Historia de dos brujas
I
Si dejamos a un lado su condición de bruja, Isidora había sido hasta ese momento una mujer perfectamente normal. Aburrida, casi. Amable con sus vecinos, cumplidora de sus obligaciones, discreta en sus dones. Había parido a todas sus hijas de una en una, como manda la tradición. Por eso, cuando vio a dos niñas idénticas apretujadas en una cuna para uno, rompió a llorar.
Todo el mundo sabe que alumbrar gemelas es una llamada a la desgracia.
II
La magia es algo complejo y a la vez muy simple. Igual que una rueda de molino no gira sin agua, o que la yesca no arde sin chispa, la magia necesita de dos elementos: corazón y voluntad. Materia y espíritu.
Roberta, la primogénita de aquel parto doble, tuvo siempre prisa. Lloraba cuando tenía hambre, despertando a su hermana Vera para que la acompañara en sus protestas, arrancó a caminar antes de andar y tomaba de la mano a su gemela para que le sirviera de apoyo. Y cuando su poder se manifestó, reclamó la voluntad que no tenía.
Vera se conformaba con seguirla. Por amor a su hermana cedía y el carbonero que las miraba con ojeriza despertaba cubierto por un sarpullido. Por el cariño que le tenía a Roberta consentía y las niñas que les habían lanzado piedras despertaban con calvas en el pelo que tardaban meses en curar. Con ojos mansos prestaba a su hermana la voluntad que necesitaba para armar aquellos primeros hechizos infantiles.
Y, mientras tanto, Isidora quemaba salvia para calmar los corazones de los aldeanos, ponía gotas de lavanda en la leche de Roberta para sosegarla y hierba limón en la de Vera para imprimirle carácter. Torciendo los renglones intentó reconducir una historia que no era la suya.
III
Todas las historias que merece la pena escuchar tratan sobre lo mismo: amor, cariño, deseo, pasión, anhelo… distintos puntos en una única constelación. Escoged uno cualquiera al azar y tendréis una historia que contar al amor de la lumbre. Escoged con cuidado uno particular y tendréis una tragedia de las que resuenan tiempo después de haber pronunciado «fin».
Vera se enamoró de un granjero de ojos verdes y, por primera vez, dijo que no a los antojos de su hermana.

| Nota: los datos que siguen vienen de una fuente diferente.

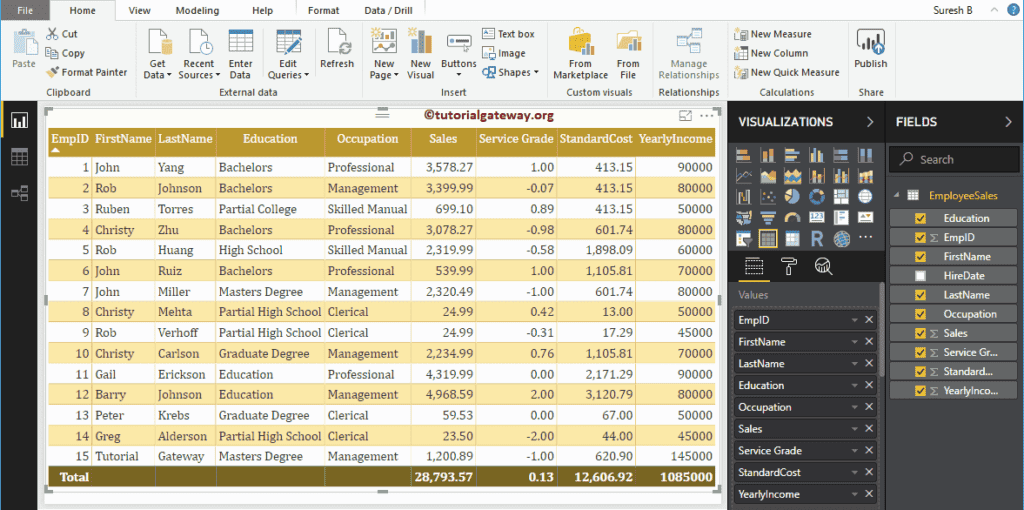Expand the Shapes dropdown menu
1024x510 pixels.
(517, 72)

Se casó y engendró tres niñas, de una en una, como debe ser.
Roberta, que amaba el poder, se casó, sucesivamente, con un herrero, un pañero y un recaudador. Cuando el duque se instaló en las tierras vecinas el recaudador fue más rápido que sus predecesores. Le dio al perro de caza el licor de grosellas que Roberta le había servido la noche anterior, fue a buscar a los alguaciles y, mostrándoles al animal muerto formuló su acusación.
—Bruja— dijo.
Y no necesitó más.
IV
Una acusación de brujería nunca se queda sola mucho tiempo. El carbonero mostró las marcas de sus sarpullidos y las mujeres los parches de cabello ralo que cubrían con cofias. Roberta y Vera fueron encarceladas, cada una en una celda. Durante la primera y única noche, a través de la pared que las separaba, Roberta tiró de la voluntad de su hermana, exigió y demandó con las mismas ansias que cuando eran niñas. Lamentablemente, en la constelación de quereres de su hermana, tres niñas de ojos verdes la eclipsaban.
V
Materia y espíritu son cosas muy diferentes.

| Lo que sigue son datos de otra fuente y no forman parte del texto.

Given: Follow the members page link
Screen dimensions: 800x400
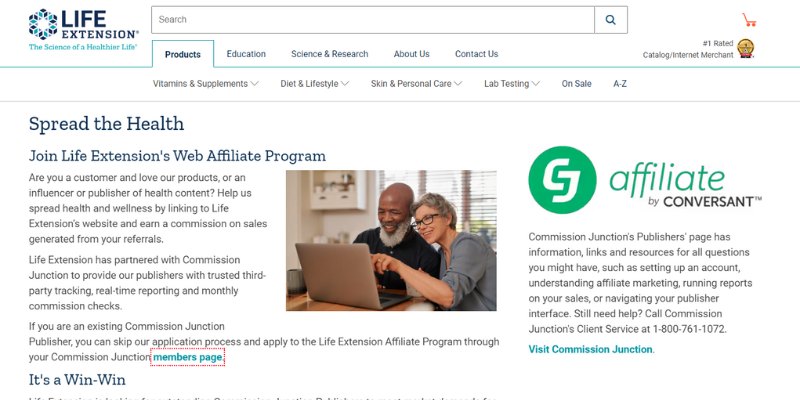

La voluntad puede esconderse, puede doblarse en pliegues minúsculos y esconderse detrás de una mirada caída, de unos hombros vencidos. Puede ocultarse tras el temblor de una voz. Y eso fue lo que Vera hizo.
Sin embargo, no hay forma de esconder el corazón de una bruja. Cuando los jueces alumbraron con una tea los ojos de Roberta lo vieron latir con fuerza, insolente. La condena se pronunció allí mismo.
La bruja ardió al amanecer.
Vera le prestó su voluntad una última vez y Roberta se consumió sin sentir dolor.
VI
En compañía de sus tres niñas de ojos verdes Vera permaneció junto a la hoguera desde que la primera chispa prendió, hasta que sólo quedaron los rescoldos. De Roberta sólo quedó un corazón renegrido. Esa noche, cuando ya los aldeanos se habían retirado a sus casas, con el espíritu ligero de los que han cumplido su deber, Vera se adentró entre los restos de la hoguera, tomo con cuidado el corazón de su hermana, sopló las cenizas y lo devoró. Voluntad y materia, espíritu y corazón se unieron en un solo cuerpo, tal y como, desde el comienzo, debería haber sido.